A. The circumstances of the case
The facts of the case, as submitted by the applicants, may be summarised as follows.
The applicant father J. and L. were married in 1999. L. had four children from her previous relationship, of whom three lived with J. and L. (born in 1994, 1996 and 1998 ). J. and L. had six children of their own, in 2000, 2002, 2003, 2004, 2005 and 2007. J. had regular work while L. stayed at home to take care of the children. In 2005 and 2006 the parents were separated for a while due to marital problems. In April 2007 J. moved away from the family home, and in December 2007 they filed for a divorce which was granted in July 2008.
The children continued to live with their mother L., and J. met with them regularly during the weekends either at their home or at his home.

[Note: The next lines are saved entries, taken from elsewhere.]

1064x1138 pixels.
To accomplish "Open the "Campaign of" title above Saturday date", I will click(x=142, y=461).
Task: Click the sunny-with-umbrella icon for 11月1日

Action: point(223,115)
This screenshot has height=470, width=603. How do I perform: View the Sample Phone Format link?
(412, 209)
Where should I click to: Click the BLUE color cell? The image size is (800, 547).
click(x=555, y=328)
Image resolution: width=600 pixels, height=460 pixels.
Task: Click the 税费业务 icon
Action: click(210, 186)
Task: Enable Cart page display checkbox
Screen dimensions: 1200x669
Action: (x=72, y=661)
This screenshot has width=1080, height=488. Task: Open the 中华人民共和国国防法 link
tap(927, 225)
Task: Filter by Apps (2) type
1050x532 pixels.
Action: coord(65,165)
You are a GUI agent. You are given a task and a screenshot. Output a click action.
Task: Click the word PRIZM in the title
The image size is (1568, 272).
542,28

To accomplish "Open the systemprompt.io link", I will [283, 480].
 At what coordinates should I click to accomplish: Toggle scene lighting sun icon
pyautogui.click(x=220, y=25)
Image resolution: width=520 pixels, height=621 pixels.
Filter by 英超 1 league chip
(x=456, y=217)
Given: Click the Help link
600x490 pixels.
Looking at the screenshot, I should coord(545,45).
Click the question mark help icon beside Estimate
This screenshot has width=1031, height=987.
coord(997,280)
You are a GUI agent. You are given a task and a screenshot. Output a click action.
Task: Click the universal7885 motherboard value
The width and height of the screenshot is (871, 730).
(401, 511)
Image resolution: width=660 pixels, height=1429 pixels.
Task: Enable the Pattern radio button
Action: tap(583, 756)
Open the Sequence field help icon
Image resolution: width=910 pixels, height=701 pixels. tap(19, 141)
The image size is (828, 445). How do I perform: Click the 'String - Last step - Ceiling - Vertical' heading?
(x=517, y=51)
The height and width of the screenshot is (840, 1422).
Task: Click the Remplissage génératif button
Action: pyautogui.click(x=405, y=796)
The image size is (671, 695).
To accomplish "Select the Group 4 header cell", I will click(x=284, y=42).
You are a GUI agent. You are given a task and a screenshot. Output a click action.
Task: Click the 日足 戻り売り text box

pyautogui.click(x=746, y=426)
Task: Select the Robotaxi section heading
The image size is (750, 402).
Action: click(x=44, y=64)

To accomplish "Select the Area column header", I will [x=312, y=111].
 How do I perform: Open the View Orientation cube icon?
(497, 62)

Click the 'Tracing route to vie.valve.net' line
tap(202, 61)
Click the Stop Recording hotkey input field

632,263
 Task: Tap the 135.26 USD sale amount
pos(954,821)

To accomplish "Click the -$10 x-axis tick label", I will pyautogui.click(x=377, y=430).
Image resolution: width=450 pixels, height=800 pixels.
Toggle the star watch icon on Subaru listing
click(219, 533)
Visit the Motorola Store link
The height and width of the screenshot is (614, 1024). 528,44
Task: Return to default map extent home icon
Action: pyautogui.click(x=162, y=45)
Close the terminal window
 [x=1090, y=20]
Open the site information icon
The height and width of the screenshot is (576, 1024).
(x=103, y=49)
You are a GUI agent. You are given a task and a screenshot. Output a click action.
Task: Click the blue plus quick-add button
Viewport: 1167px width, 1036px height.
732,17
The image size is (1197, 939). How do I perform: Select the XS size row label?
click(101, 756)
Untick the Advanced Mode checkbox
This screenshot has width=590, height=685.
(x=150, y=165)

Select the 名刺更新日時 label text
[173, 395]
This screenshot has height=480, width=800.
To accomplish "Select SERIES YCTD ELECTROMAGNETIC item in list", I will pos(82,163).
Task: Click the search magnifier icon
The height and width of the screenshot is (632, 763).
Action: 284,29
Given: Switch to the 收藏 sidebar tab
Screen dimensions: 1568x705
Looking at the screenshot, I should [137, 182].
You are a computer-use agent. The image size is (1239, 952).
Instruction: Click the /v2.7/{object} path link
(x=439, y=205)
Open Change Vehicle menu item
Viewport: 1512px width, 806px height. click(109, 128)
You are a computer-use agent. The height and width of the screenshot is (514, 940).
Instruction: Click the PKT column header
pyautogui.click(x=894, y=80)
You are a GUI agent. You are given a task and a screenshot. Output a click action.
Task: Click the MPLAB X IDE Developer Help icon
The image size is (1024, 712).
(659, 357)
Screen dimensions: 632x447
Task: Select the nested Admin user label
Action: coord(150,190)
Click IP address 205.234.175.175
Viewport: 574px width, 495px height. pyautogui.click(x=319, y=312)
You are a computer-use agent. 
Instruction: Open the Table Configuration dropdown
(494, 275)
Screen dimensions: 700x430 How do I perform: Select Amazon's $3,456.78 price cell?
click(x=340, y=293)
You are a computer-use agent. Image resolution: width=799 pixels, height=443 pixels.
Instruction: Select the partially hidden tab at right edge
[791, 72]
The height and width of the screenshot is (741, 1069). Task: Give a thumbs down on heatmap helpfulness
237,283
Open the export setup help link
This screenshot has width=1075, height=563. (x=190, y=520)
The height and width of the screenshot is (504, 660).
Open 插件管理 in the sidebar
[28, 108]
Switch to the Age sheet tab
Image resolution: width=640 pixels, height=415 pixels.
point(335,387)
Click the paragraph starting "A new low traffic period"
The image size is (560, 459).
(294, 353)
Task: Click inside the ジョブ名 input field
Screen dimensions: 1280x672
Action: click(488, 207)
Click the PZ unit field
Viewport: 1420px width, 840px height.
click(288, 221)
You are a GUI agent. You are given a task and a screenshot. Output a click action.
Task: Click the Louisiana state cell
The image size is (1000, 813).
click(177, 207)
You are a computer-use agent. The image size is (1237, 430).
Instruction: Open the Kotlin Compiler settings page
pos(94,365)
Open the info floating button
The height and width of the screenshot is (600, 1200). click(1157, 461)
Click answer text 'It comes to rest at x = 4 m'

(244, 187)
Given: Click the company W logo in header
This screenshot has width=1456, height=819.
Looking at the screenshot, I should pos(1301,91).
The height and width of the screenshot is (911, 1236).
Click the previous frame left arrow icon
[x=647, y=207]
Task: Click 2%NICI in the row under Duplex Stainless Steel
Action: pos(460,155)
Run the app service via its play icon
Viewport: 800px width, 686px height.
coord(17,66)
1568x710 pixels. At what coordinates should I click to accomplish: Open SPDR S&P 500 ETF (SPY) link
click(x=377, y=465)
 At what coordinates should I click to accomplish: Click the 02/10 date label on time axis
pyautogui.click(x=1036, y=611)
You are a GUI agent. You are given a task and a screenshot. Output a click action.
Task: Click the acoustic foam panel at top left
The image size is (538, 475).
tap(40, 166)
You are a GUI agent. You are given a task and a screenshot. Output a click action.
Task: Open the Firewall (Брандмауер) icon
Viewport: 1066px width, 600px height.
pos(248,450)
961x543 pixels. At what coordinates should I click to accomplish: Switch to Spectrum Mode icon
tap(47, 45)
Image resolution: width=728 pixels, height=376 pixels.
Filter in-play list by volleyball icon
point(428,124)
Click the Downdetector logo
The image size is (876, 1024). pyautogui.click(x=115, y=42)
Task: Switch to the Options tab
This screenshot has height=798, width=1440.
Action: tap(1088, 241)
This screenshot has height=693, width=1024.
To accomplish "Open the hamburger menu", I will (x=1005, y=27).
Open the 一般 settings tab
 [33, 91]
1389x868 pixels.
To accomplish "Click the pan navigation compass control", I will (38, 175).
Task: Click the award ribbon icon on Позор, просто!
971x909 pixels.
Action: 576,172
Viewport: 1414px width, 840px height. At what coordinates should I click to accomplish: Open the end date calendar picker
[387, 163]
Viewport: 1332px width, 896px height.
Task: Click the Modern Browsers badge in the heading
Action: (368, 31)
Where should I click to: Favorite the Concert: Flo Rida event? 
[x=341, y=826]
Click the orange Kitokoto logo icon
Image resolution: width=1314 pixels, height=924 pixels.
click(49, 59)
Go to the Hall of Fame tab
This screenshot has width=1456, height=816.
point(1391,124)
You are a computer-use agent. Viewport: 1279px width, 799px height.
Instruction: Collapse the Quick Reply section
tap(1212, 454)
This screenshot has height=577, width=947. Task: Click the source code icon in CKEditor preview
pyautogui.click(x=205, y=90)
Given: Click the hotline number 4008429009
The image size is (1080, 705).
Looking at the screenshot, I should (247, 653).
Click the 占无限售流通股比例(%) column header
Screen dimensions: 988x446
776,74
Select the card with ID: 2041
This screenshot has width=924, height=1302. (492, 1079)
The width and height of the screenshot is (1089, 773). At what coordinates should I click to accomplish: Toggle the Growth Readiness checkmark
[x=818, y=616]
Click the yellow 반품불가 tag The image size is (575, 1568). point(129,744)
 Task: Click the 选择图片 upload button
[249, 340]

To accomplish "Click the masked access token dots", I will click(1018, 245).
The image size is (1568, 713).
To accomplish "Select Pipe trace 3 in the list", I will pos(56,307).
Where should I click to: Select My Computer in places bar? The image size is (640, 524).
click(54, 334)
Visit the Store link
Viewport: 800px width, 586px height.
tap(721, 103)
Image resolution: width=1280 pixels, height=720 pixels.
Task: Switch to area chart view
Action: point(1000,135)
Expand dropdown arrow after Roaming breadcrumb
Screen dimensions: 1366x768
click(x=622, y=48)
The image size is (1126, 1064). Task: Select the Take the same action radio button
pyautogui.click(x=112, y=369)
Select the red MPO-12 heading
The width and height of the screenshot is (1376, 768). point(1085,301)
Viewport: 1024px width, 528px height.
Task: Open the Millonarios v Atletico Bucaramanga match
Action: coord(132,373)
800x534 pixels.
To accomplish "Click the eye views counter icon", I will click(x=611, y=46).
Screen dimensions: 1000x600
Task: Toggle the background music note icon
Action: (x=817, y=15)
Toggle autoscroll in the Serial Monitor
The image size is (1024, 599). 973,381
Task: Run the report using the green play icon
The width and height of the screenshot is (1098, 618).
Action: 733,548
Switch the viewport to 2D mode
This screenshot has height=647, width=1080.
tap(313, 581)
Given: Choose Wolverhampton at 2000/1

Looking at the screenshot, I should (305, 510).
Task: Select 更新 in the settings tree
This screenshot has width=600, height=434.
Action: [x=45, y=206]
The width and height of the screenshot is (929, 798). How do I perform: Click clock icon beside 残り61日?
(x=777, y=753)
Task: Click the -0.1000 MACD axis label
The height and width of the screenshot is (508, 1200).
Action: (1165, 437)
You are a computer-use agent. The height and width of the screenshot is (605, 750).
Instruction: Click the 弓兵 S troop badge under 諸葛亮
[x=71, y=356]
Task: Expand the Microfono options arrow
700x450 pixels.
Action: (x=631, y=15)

In May 2007 the parents agreed on joint custody of all their six children and that the children would live with their mother. This agreement was confirmed by the child welfare officer ( lastenvalvoja, barnatillsyningsman) .
On 7 July 2007 L. decided to move to a shelter with her nine children as she claimed to be afraid of their father. She was later diagnosed as suffering from psychotic symptoms, including irrational fears, and she was admitted to a hospital until 30 August 2007. The children were taken into public care, with their mother ’ s consent, by an emerge ncy care order issued on 8 July 2007. They were placed in a reception home to wait for their final placement elsewhere. J. expressed his wish to take the children to live with him.
In October 2007 J. decided to come back to support his sick ex-wife and they took an apartment together.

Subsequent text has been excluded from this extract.